The new requirements actually modernize the entire process for advisors, so they will eventually be more pleased with complying to the new format, Barr said. There may be some initial costs and burdens that come with the conversion, but once advisors get beyond that, they will probably like the new process. Advisors will be able to create the information on a common word processing document and convert it to a PDF. Then they will be able to log onto the Investment Adviser Registration Depository (IARD), the SEC’s electronic filing system, and attach the form to their filing.
Technically speaking, the form calls for expanded content. That includes descriptions of the advisory business, like the types of services offered; compensation practices; disclosures of performance-based fees and side-by-side management, methods of analysis, investment strategies, and risk of loss; disciplinary information; codes of ethics; and their brokerage practices.
In a practical sense, though, advisors had already been providing that information, Barr said. “When advisors wanted to make disclosures about items that were not requested they did not fit right, so they were put in random places,” Barr said. “Now advisors can make the disclosures in a coherent fashion.”

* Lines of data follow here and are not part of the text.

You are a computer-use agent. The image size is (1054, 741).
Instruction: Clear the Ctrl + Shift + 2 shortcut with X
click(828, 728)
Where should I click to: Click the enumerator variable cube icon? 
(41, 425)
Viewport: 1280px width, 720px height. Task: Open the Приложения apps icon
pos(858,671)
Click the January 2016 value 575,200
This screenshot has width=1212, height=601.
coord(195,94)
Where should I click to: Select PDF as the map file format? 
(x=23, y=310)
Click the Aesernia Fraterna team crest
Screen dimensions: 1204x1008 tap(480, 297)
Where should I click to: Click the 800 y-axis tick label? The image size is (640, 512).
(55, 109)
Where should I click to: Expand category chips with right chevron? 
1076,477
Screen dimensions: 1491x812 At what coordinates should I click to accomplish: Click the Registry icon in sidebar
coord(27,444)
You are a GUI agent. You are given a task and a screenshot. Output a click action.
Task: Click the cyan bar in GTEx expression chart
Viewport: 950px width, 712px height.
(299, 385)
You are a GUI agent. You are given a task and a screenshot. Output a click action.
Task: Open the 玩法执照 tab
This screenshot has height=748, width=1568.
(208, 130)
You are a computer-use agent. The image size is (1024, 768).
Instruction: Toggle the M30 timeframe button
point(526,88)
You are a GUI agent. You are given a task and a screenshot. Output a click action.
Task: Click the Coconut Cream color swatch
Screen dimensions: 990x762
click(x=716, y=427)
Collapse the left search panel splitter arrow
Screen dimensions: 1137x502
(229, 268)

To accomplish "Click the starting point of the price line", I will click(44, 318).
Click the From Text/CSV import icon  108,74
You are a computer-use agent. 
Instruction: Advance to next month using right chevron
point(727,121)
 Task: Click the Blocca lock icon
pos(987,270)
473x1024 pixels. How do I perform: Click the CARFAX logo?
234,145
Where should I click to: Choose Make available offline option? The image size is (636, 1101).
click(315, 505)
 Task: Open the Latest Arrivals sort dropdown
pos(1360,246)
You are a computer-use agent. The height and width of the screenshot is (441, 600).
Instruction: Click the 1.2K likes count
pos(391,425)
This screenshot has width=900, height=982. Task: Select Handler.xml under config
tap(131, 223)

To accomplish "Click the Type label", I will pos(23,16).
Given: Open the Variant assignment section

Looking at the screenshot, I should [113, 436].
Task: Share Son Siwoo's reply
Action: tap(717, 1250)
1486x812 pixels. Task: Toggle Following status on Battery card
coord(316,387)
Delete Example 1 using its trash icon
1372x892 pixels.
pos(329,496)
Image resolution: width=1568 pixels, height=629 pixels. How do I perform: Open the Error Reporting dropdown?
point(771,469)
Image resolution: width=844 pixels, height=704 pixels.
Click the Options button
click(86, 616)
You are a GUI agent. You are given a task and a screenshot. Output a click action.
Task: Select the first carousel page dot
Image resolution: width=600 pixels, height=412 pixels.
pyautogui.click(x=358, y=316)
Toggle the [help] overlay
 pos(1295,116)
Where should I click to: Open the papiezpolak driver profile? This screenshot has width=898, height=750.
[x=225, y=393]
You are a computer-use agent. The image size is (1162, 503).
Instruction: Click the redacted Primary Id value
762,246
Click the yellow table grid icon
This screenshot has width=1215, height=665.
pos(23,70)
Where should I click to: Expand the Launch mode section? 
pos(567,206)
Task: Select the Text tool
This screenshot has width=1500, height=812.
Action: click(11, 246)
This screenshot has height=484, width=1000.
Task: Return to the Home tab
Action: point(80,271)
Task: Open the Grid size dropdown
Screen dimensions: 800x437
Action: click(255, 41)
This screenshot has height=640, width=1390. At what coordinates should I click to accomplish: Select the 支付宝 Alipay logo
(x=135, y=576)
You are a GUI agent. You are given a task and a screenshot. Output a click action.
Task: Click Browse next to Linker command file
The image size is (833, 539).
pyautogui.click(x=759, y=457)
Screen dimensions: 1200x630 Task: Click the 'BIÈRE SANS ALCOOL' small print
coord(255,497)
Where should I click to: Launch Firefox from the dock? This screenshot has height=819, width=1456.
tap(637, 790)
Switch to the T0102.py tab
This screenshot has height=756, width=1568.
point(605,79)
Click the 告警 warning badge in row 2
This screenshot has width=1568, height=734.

Another potential benefit: the SEC wants the information to be presented in plain English, stripped of dense legalese. Barr noted that SEC Commissioner Elise Walter specifically asked advisors to go with the spirit of the amendments and not slough off the task of filing the new forms on their attorneys.
"We are pleased the SEC has finally acted on this important investor protection initiative," said Paul D. Glenn, the IAA's special counsel. "It is something that has been long coming and we look forward to the improvement of disclosure."